Como ocurría con las dictaduras militares que entonces proliferaban en el continente —por cierto, con apoyo del Departamento de Estado—, el gobierno de Rojas tomó un cariz abiertamente autoritario, estableciendo primero una rígida censura de prensa, luego clausurando los diarios liberales El Tiempo y El Espectador, y permitiendo que la Policía disolviera a bala desfiles estudiantiles de protesta, el 8 y 9 de junio de 1954, con un alto saldo de muertos y heridos. De esta manera, la violencia siguió siendo protagonista en la vida política del país.

Dos personajes jugaron un papel decisivo para obtener el derrocamiento del general Rojas Pinilla y para devolverle a Colombia un cauce institucional: el ex presidente liberal Alberto Lleras Camargo y el ex presidente conservador Laureano Gómez. Su histórico encuentro en el balneario español de Benidorm, en 1956, y el acuerdo que entonces suscribieron, puso fin al viejo enfrentamiento de los dos partidos tradicionales y los unió en el empeño de restablecer gobiernos civiles.

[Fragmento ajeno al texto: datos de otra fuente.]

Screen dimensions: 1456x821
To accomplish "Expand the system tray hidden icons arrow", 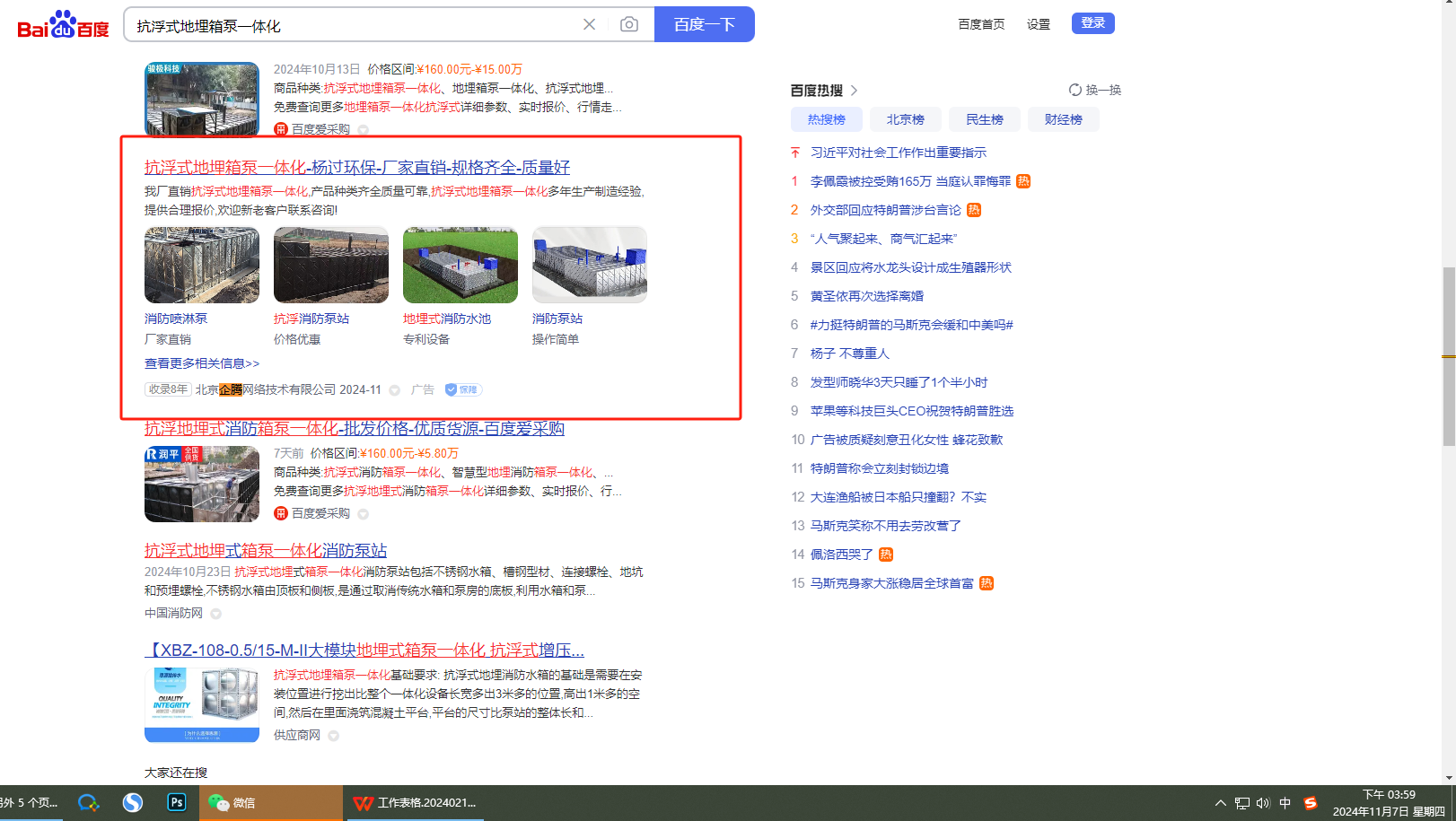I will (1220, 803).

Finalmente, un gran paro nacional, con fuerte respaldo de los estamentos políticos y sociales del país, precipitó la caída de Rojas el 10 de mayo de 1957 y dio lugar al nacimiento de lo que se denominó el Frente Nacional, o sea, un singular experimento institucional y político, aprobado caudalosamente por los colombianos mediante un plebiscito, que permitió a liberales y conservadores compartir el poder por partes iguales durante dieciséis años, tanto en la administración pública como en el Congreso, las Asambleas Departamentales y los Concejos Municipales.

Quedó estipulado también que la Presidencia de la República se rotaría cada cuatro años, de modo que un presidente liberal debería ser sustituido por un conservador y viceversa.

Guerrilla y clientelismo

El Frente Nacional, que duró desde 1958 hasta 1974, fue saludado por una cierta retórica muy propia de la época como un noble y necesario acuerdo patriótico, pese a las severas restricciones que suponía el libre juego democrático.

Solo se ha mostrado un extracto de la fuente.